DigiCert rocks

A DigiCert wildcard cert
A DigiCert wildcard cert (click to enlarge)

I’ve written before about the need for a good SSL (TLS) certificate for even the most mundane sites and suggested using HSTS to make sure visitors are secure. I’ve always believed that the success of this blog in Google search results for AWS and PowerShell topics is due to a combination of the content and the effort to make the site responsive and secure.

I’ve also been a big supporter of and have used Let’s Encrypt on this blog since the project’s early days. Let’s Encrypt hits its target in a way other free TLS certificates haven’t: it removes the cost and ease-of-use barriers to a good quality certificate. With Let’s Encrypt there’s no excuse to not have a working certificate for your site.

But Let’s Encrypt wasn’t designed for enterprise (today, meaning cloud computing) users. Its certificates are only good for 90 days. Their wildcard support is nascent. And there’s no enterprise-style support. These aren’t knocks on Let’s Encrypt — just a statement that for certain classes of applications, you need to seek out a certificate authority that provides the kinds of products and services at enterprise scale you can use, for example, in AWS load balancers (if you aren’t using AWS’s certs).

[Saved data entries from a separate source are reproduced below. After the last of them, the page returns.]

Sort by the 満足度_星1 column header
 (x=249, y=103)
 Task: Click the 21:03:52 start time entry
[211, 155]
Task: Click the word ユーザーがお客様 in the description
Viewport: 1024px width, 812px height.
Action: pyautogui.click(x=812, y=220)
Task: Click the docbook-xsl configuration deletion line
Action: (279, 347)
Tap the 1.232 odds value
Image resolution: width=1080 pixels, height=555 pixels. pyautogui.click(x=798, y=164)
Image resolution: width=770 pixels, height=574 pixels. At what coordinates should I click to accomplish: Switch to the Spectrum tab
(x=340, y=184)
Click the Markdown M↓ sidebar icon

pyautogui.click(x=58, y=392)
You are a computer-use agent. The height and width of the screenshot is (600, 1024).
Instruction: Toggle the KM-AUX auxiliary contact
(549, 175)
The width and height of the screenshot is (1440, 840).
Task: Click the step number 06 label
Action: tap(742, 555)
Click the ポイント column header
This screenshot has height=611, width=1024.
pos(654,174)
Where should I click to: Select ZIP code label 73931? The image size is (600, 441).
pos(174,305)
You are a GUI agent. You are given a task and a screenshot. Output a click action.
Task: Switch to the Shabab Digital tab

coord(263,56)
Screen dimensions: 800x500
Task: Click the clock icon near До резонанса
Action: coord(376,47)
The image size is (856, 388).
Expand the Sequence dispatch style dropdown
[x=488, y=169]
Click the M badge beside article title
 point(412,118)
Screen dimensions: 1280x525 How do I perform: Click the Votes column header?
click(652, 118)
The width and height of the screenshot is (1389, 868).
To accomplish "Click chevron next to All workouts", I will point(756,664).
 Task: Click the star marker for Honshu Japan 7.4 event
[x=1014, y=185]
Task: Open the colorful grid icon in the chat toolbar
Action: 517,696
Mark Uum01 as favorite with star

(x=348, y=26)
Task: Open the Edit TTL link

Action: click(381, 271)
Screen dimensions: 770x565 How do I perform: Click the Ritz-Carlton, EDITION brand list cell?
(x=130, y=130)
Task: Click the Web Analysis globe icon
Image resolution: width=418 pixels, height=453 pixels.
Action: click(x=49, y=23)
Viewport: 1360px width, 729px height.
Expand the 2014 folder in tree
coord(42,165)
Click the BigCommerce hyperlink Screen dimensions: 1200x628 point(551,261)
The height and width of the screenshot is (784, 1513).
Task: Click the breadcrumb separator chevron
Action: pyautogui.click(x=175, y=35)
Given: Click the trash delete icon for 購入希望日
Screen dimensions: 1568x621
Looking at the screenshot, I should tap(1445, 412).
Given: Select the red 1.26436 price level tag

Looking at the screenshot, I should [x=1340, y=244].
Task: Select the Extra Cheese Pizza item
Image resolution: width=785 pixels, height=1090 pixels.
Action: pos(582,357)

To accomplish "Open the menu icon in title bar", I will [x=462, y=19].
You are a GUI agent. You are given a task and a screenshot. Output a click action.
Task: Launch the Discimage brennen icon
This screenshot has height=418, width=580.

In my experience, you can cut the search for a great CA down to exactly one company: DigiCert. After hearing Steve Gibson’s repeated endorsements of them, I first used them three years ago by purchasing a wildcard cert for a client. Man, did we get our value out of that cert. I can’t count the number of systems and browsers which embedded that single wildcard cert. But I can count the number of times it was an issue: zero. Plus, DigiCert offers unlimited free duplicates and will custom generate a cert for you when you need a specific subject name (as long as it’s in the wildcard’s “base” domain). Best of all, they typically generate a non-complicated cert in minutes. It just couldn’t be higher quality or faster.

If you’re following along, you noticed I said I purchased a cert three years ago. It’s now renewal time. As always, that was a no-hassle experience with DigiCert. And getting the renewed cert installed on AWS was a no-brainer. But this client runs an internet-exposed SQL Server. Replacing the expiring cert on that instance, and in particular, making it work with SQL Server Reporting Services (SSRS) turned out to be a bear.

I tried everything; Bryan at DigiCert tried everything with me. We generated new certs; we used different CSRs; we compared certs field-by-field. Nothing worked — until, as a parting comment, Bryan said he wondered if SSRS wasn’t cleaning up after itself. It wasn’t, as you can read in my updated post, linked just above.

It’s that kind of support — the kind that sticks with you even when it isn’t the vendor’s problem that sets DigiCert apart. And it’s why, if you need an enterprise grade SSL certificate, you should buy it from DigiCert.

(NB: Bryan said that if I discovered the issue and sent him the link to the updated post for their internal wiki, DigiCert would comp me a one-year cert. So, this blog is now featuring a spankin’ new DigiCert wildcard cert until next year. Thanks, guys!)